Stored records:
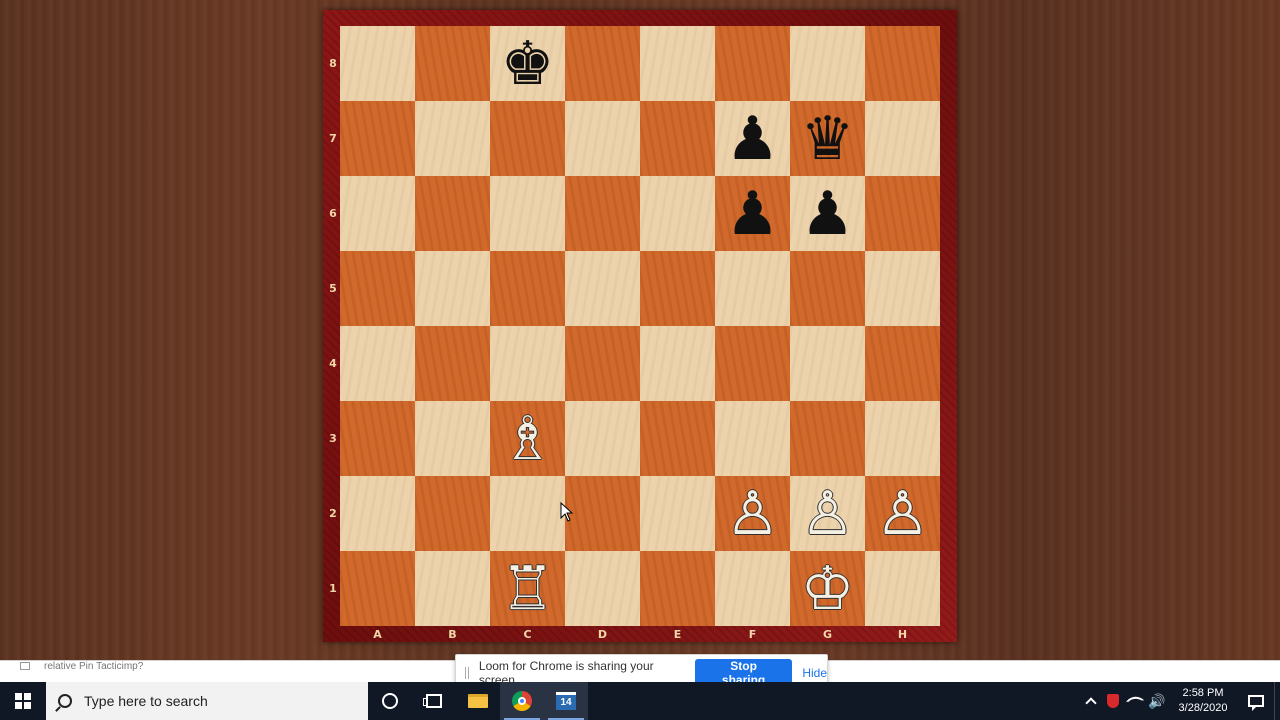 The height and width of the screenshot is (720, 1280). What do you see at coordinates (467, 673) in the screenshot?
I see `drag-handle-icon` at bounding box center [467, 673].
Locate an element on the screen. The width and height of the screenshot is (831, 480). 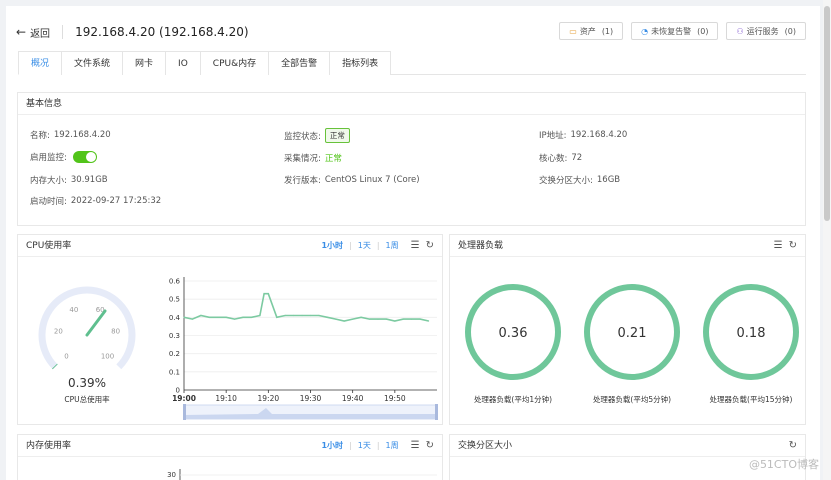
ip-key: IP地址: is located at coordinates (553, 136).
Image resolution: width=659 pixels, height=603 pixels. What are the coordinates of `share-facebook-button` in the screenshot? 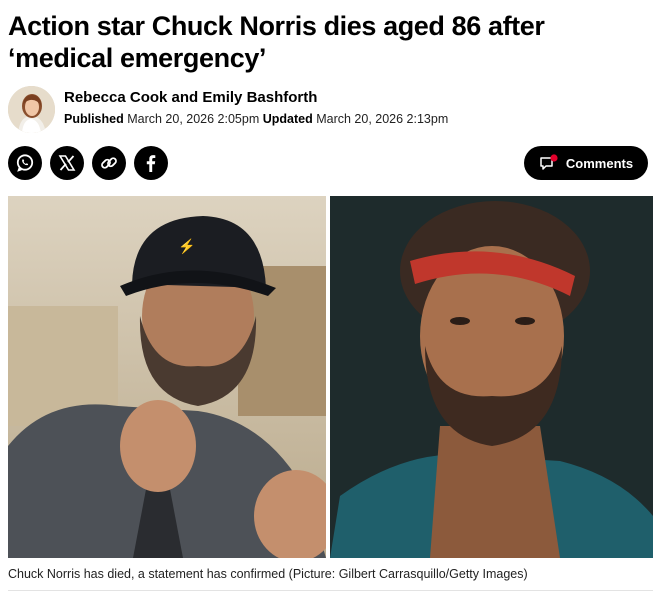 It's located at (151, 163).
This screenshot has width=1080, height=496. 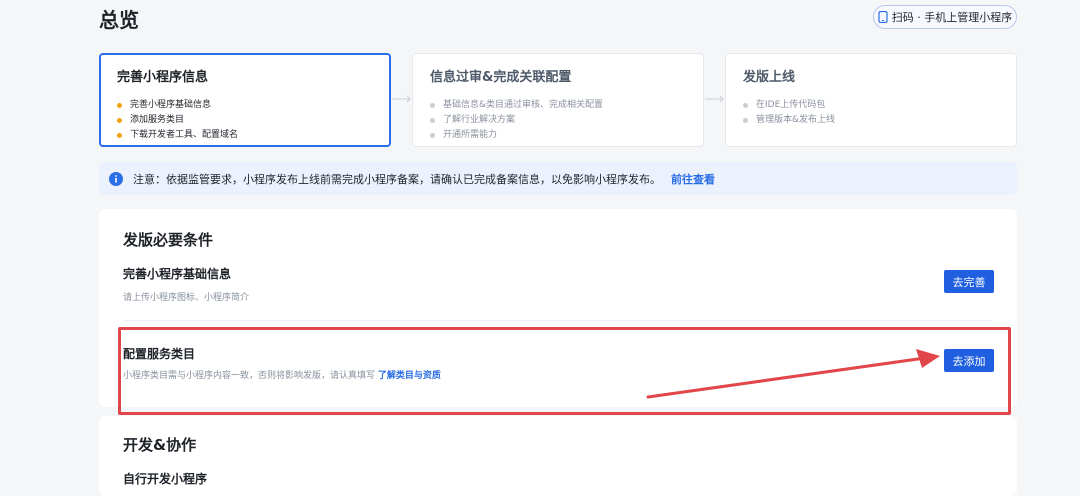 I want to click on item-title: 完善小程序基础信息, so click(x=178, y=274).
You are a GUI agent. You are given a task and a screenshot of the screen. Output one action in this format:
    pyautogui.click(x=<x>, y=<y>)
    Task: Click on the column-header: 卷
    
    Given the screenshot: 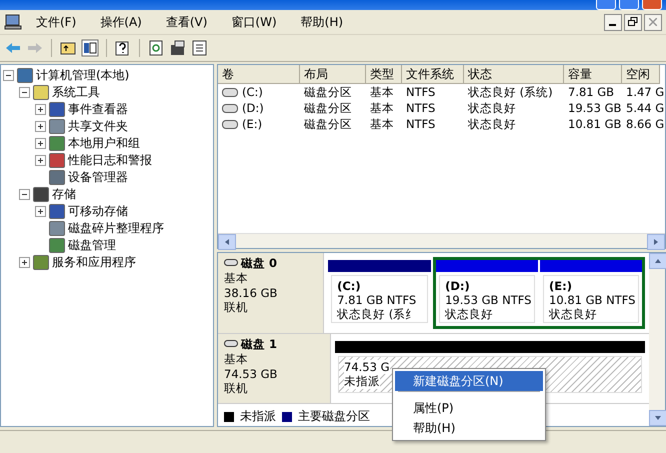 What is the action you would take?
    pyautogui.click(x=259, y=74)
    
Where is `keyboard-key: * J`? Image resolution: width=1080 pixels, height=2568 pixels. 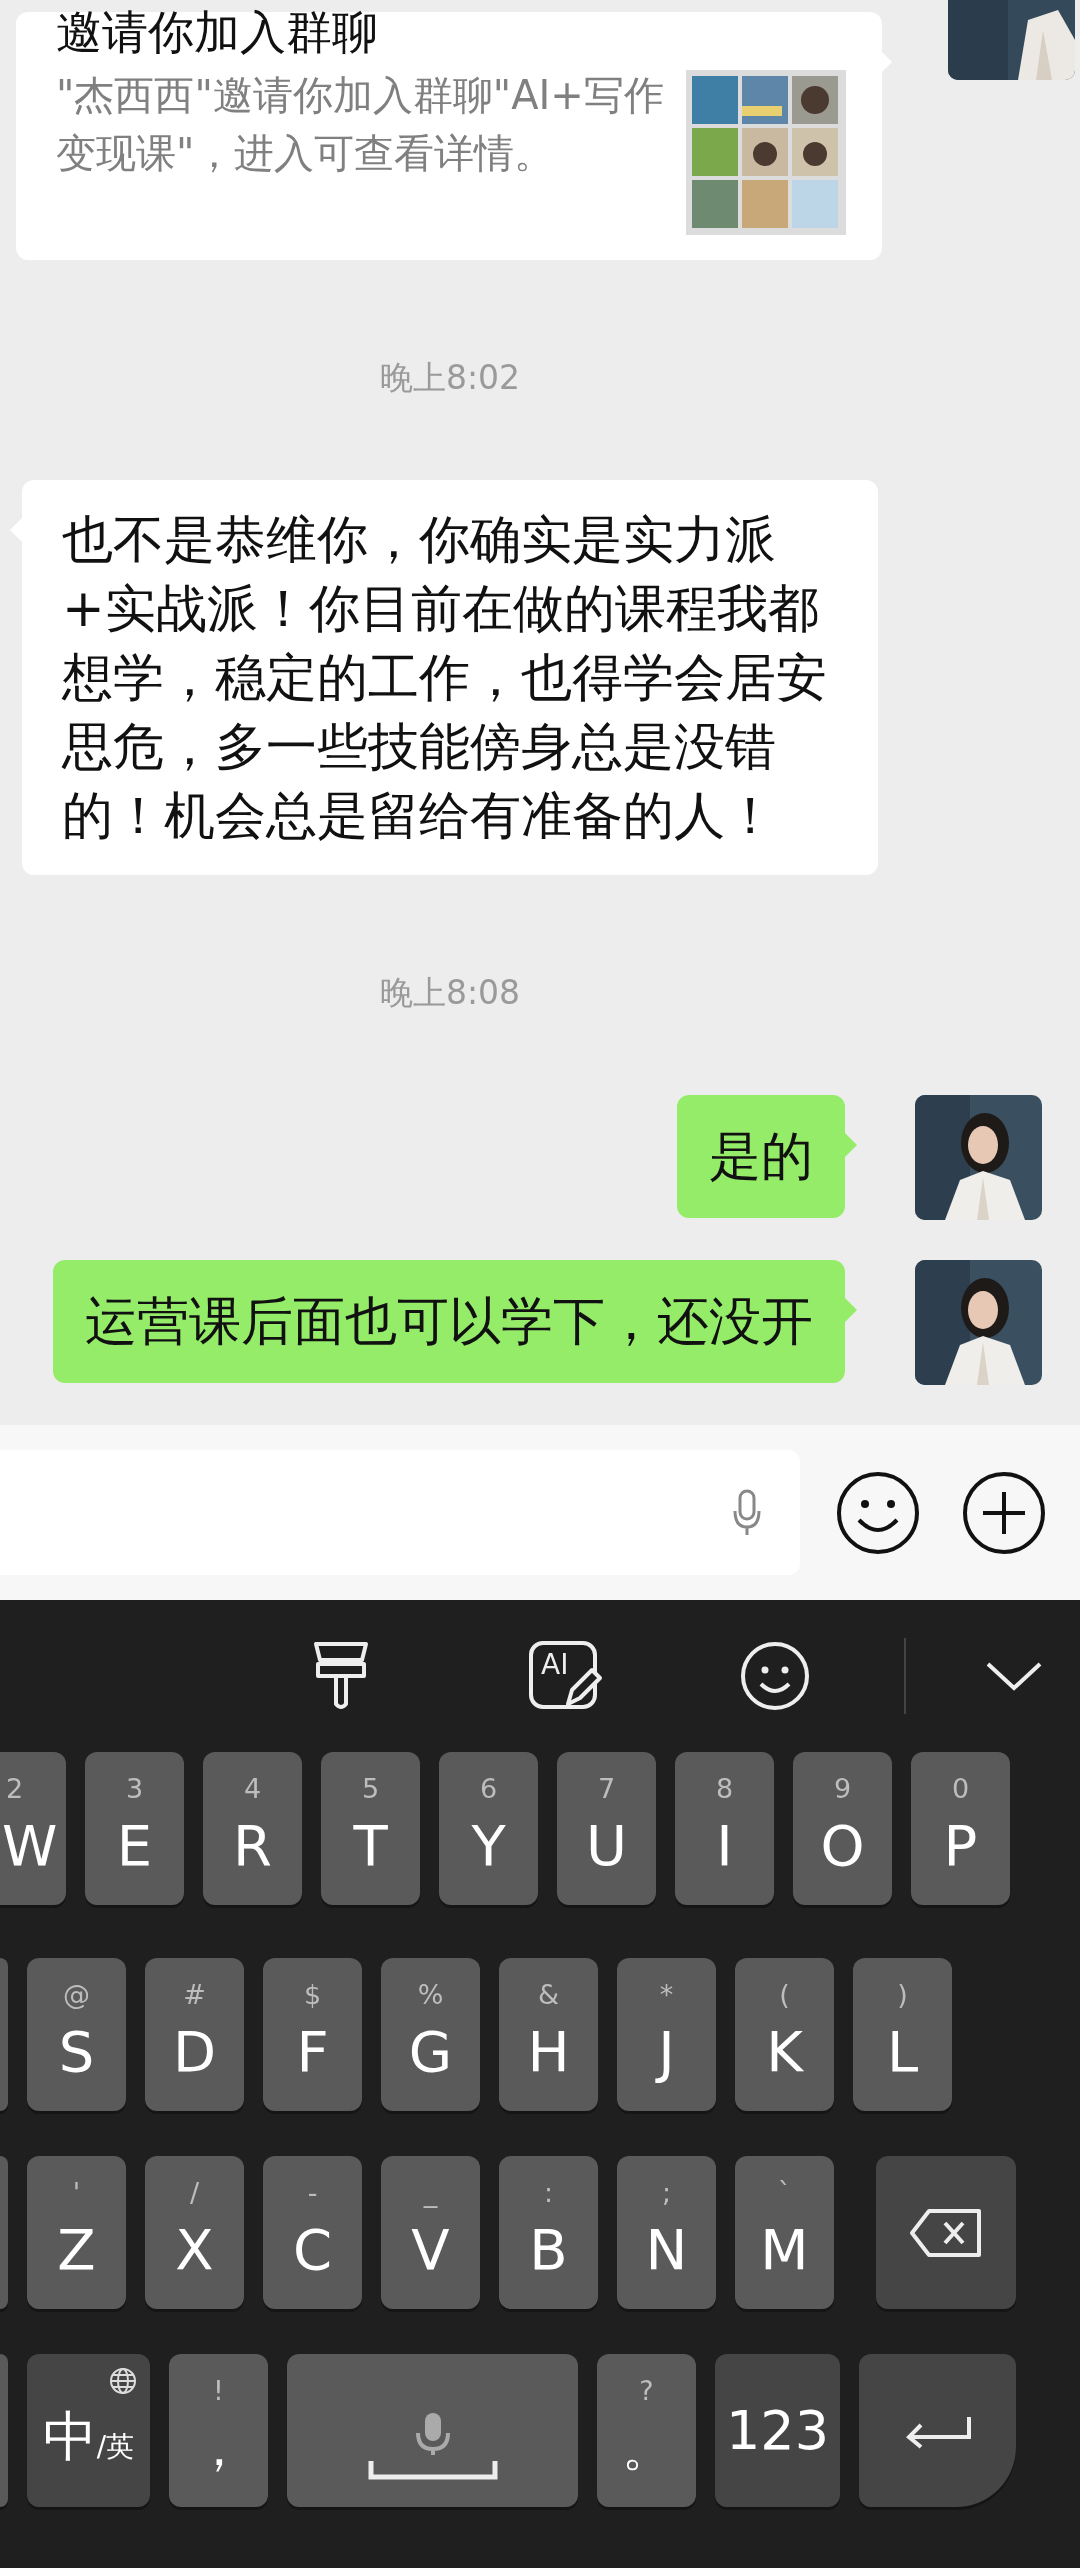
keyboard-key: * J is located at coordinates (666, 2034).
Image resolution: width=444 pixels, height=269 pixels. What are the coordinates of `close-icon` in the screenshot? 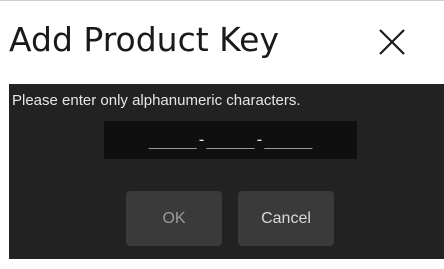 It's located at (392, 42).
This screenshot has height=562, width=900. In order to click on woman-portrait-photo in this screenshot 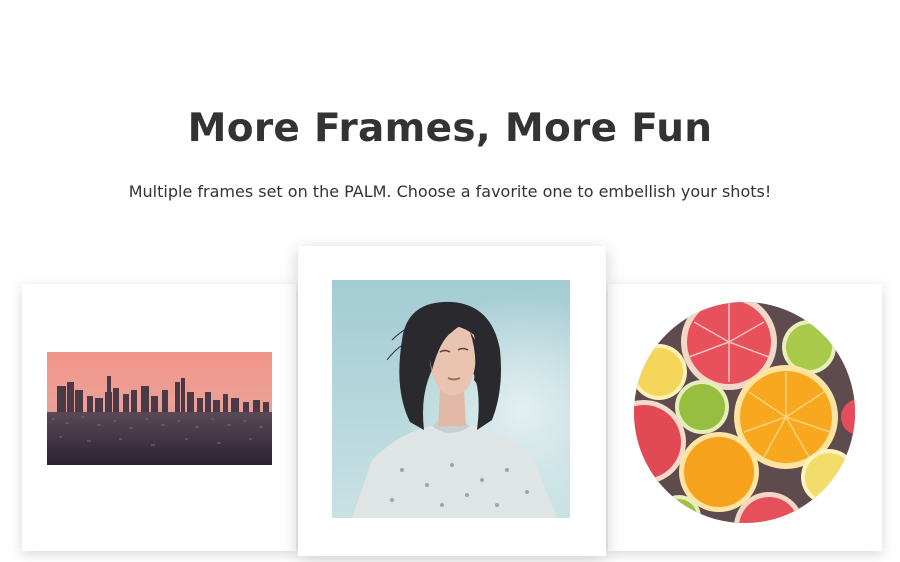, I will do `click(451, 399)`.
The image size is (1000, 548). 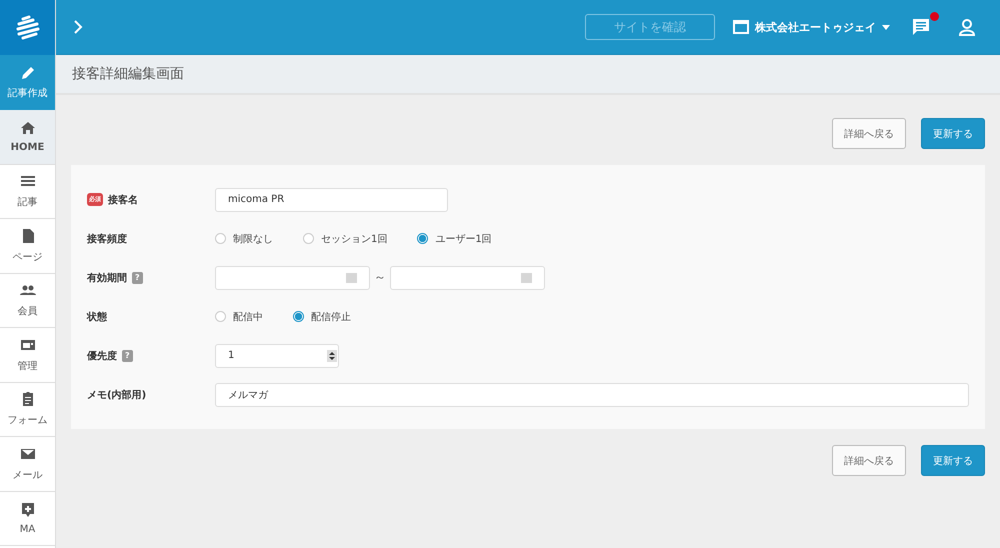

**INSTRUCTIONS FOR THE TASK**
Quote, word for word, the part that opens with the first line and closes with the line containing "ip-key: IP地址: is", both included. Leave the pictures out of your answer.

**WRITTEN RESPONSE**
 The height and width of the screenshot is (720, 1280). What do you see at coordinates (467, 673) in the screenshot?
I see `drag-handle-icon` at bounding box center [467, 673].
Locate an element on the screen. The width and height of the screenshot is (831, 480). 
ip-key: IP地址: is located at coordinates (553, 136).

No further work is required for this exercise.